• What you have to do:
Could you output exactly the lines from the one containing "Instruction: Click the Cops Killed count" through the end of the records below, and nothing more?

== Excerpted records ==

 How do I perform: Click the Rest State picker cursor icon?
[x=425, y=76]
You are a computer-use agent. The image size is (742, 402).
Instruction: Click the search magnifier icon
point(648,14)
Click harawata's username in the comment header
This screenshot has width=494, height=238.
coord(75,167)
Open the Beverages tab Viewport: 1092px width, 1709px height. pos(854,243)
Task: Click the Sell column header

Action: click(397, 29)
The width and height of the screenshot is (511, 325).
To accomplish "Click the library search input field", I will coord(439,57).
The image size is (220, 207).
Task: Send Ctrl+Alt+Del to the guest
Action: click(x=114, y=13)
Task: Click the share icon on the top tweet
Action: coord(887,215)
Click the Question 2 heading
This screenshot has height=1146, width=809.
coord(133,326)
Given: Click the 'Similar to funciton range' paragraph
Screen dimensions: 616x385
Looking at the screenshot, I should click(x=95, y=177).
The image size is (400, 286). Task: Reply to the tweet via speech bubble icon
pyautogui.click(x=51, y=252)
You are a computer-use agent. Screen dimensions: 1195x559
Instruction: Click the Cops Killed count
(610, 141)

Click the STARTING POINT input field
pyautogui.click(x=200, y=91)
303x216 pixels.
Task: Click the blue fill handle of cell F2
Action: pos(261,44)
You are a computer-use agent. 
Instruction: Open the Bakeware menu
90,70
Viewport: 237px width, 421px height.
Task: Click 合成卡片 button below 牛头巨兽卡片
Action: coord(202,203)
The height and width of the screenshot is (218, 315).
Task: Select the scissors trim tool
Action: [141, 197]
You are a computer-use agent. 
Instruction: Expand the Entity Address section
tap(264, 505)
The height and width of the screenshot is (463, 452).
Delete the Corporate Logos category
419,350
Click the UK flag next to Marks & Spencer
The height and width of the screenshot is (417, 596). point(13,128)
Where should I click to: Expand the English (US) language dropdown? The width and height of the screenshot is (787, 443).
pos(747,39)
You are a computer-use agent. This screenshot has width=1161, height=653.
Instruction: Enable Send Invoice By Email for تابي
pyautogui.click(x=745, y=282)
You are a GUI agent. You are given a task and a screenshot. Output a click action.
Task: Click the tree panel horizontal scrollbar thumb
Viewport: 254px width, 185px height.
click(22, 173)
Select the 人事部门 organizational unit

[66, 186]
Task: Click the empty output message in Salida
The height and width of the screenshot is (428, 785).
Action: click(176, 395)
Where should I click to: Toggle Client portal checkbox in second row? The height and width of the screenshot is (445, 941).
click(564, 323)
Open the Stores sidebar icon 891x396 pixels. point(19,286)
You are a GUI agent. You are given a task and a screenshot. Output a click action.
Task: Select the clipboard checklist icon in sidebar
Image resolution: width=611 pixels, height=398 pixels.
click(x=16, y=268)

===

• Answer:
Instruction: Click the Cops Killed count
(610, 141)

Click the STARTING POINT input field
pyautogui.click(x=200, y=91)
303x216 pixels.
Task: Click the blue fill handle of cell F2
Action: pos(261,44)
You are a computer-use agent. 
Instruction: Open the Bakeware menu
90,70
Viewport: 237px width, 421px height.
Task: Click 合成卡片 button below 牛头巨兽卡片
Action: coord(202,203)
The height and width of the screenshot is (218, 315).
Task: Select the scissors trim tool
Action: [141, 197]
You are a computer-use agent. 
Instruction: Expand the Entity Address section
tap(264, 505)
The height and width of the screenshot is (463, 452).
Delete the Corporate Logos category
419,350
Click the UK flag next to Marks & Spencer
The height and width of the screenshot is (417, 596). point(13,128)
Where should I click to: Expand the English (US) language dropdown? The width and height of the screenshot is (787, 443).
pos(747,39)
You are a computer-use agent. This screenshot has width=1161, height=653.
Instruction: Enable Send Invoice By Email for تابي
pyautogui.click(x=745, y=282)
You are a GUI agent. You are given a task and a screenshot. Output a click action.
Task: Click the tree panel horizontal scrollbar thumb
Viewport: 254px width, 185px height.
click(22, 173)
Select the 人事部门 organizational unit

[66, 186]
Task: Click the empty output message in Salida
The height and width of the screenshot is (428, 785).
Action: click(176, 395)
Where should I click to: Toggle Client portal checkbox in second row? The height and width of the screenshot is (445, 941).
click(564, 323)
Open the Stores sidebar icon 891x396 pixels. point(19,286)
You are a GUI agent. You are given a task and a screenshot. Output a click action.
Task: Select the clipboard checklist icon in sidebar
Image resolution: width=611 pixels, height=398 pixels.
click(x=16, y=268)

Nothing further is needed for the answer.